_Exercise requirements_
Rewrite the rows below with "Screen dimensions" replaced by "Screen size" and everything else unchanged. Leave out the pictures.

————————

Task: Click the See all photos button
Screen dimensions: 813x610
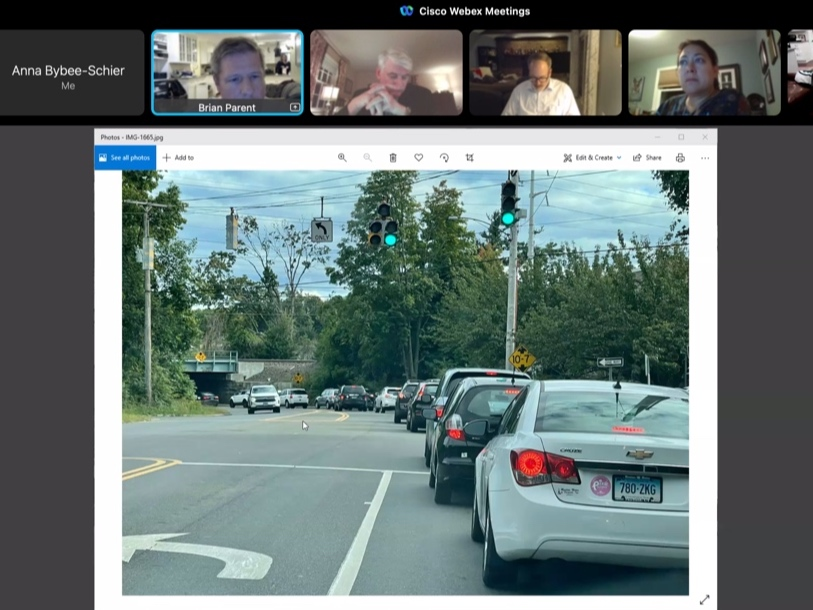Action: tap(124, 157)
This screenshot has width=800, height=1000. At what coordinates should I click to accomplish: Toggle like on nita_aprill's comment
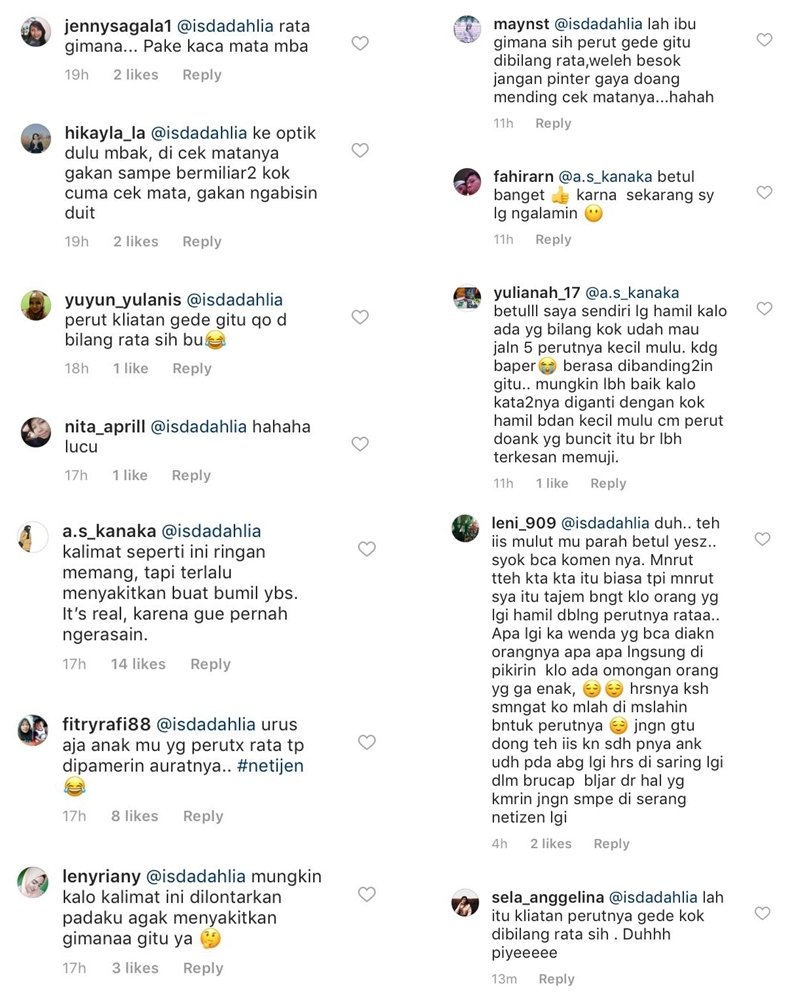(x=360, y=444)
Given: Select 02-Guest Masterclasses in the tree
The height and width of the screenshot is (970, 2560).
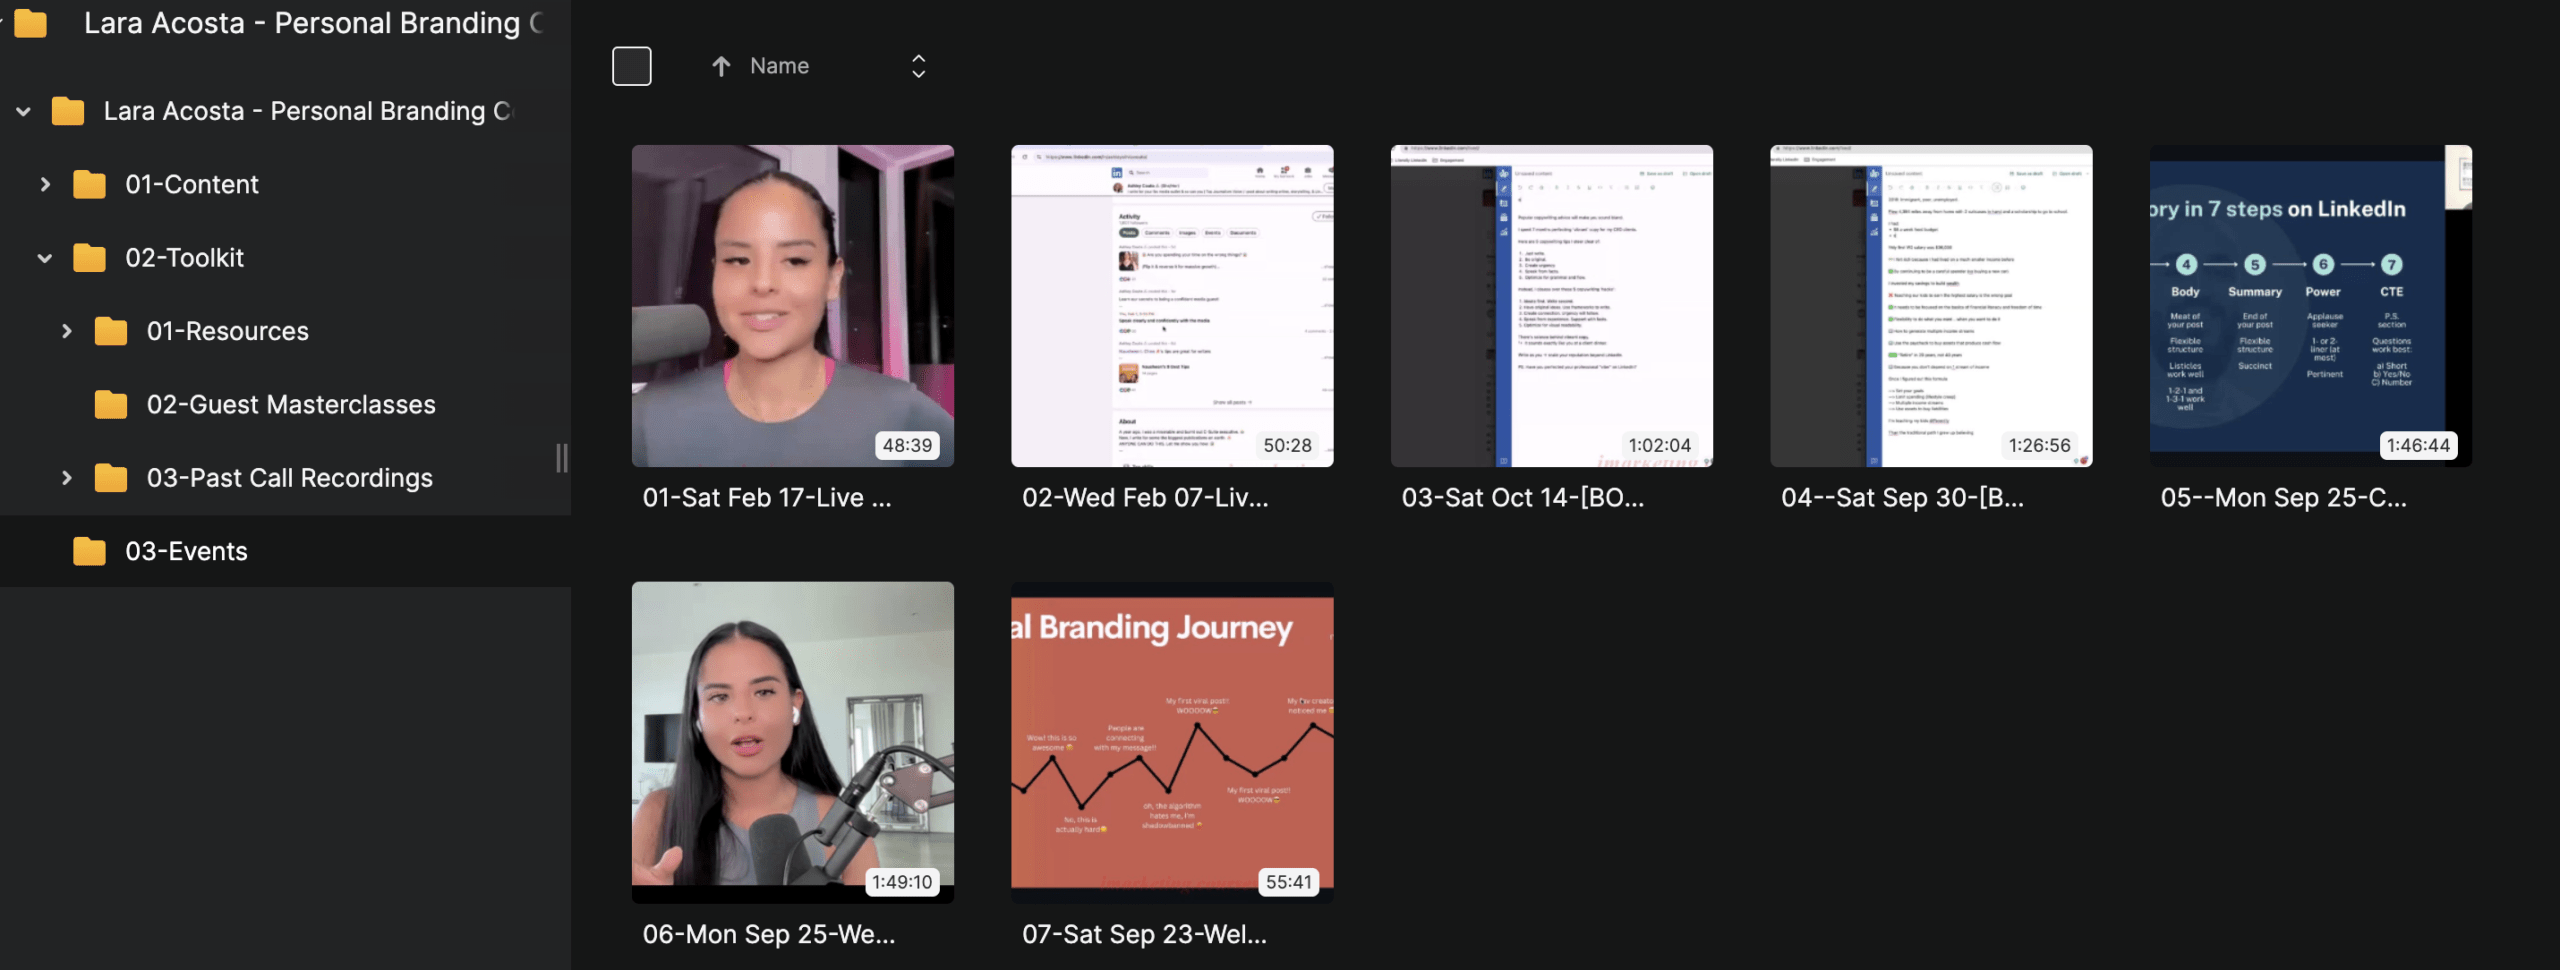Looking at the screenshot, I should (x=291, y=405).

————————

_Result_
Task: Click the See all photos button
Screen size: 813x610
Action: tap(124, 157)
This screenshot has width=800, height=1000. At what coordinates should I click to accomplish: Toggle like on nita_aprill's comment
(x=360, y=444)
Given: Select 02-Guest Masterclasses in the tree
The height and width of the screenshot is (970, 2560).
Looking at the screenshot, I should (x=291, y=405).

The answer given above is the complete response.